Transcribe the data below verbatim from the line with "Screen dimensions: 1023x864" to the line with "Task: Click info icon beside Resposta Padrão". Include both of those lines.

--- DATA IN THIS EXERCISE ---

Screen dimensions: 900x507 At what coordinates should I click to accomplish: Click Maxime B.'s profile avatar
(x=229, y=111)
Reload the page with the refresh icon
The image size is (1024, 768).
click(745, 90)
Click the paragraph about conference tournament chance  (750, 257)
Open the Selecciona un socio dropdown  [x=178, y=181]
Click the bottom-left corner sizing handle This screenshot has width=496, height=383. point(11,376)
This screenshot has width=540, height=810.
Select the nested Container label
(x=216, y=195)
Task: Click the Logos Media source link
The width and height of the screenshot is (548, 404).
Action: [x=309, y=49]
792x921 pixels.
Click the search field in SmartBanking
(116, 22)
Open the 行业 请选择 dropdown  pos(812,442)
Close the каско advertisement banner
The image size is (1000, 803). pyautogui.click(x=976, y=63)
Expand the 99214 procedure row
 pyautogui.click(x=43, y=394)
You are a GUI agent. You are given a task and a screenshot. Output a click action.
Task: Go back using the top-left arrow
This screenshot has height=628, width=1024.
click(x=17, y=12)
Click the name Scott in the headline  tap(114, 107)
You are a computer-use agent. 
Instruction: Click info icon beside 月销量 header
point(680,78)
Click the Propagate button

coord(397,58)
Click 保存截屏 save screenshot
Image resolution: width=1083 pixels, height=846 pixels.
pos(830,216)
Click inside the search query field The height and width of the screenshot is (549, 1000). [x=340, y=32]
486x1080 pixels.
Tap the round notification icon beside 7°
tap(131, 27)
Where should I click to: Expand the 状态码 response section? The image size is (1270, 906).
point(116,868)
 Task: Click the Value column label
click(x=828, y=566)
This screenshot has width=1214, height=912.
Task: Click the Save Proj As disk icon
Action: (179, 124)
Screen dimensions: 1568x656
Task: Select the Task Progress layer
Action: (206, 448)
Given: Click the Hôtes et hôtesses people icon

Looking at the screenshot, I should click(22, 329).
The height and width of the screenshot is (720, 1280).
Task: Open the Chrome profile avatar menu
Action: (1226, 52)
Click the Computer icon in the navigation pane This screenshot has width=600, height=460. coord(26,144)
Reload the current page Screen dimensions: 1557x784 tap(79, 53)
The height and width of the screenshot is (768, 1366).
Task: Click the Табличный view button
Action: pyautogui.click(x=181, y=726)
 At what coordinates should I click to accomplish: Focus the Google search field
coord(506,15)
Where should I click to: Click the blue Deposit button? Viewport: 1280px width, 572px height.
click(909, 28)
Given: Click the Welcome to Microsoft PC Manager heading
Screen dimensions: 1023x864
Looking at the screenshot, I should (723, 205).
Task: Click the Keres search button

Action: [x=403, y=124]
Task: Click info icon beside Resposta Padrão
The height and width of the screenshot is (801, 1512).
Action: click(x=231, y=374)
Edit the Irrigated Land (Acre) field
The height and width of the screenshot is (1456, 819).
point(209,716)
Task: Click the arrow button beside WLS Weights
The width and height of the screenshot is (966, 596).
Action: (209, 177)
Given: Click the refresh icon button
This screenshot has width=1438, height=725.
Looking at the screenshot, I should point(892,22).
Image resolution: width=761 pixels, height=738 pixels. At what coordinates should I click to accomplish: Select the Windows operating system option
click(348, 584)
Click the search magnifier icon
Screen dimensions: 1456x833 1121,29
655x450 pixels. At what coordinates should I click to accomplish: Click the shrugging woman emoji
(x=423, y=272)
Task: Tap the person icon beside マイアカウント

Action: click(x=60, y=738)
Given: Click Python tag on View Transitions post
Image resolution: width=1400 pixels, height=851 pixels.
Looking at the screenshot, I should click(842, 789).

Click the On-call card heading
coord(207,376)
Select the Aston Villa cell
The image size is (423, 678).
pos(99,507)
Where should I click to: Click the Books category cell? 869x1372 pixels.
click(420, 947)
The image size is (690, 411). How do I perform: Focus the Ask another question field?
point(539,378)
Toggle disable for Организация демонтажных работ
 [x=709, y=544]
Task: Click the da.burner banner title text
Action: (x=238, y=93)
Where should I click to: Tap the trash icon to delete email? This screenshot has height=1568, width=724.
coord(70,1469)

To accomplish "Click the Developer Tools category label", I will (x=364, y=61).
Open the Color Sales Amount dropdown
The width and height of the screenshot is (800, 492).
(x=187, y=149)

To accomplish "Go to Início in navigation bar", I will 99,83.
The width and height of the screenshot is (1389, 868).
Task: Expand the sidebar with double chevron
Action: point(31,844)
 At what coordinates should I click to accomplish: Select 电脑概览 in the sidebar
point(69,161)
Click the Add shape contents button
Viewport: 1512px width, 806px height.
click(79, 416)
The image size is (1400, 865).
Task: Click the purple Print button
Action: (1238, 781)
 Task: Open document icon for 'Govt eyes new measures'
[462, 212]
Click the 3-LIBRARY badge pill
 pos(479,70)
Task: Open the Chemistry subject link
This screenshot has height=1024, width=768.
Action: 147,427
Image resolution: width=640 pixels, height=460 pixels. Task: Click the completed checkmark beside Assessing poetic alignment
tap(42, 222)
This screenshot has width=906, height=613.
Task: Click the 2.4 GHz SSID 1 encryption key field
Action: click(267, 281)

---

● **ANSWER AREA**
Screen dimensions: 1023x864
Looking at the screenshot, I should (723, 205).
Task: Click the Keres search button

Action: [x=403, y=124]
Task: Click info icon beside Resposta Padrão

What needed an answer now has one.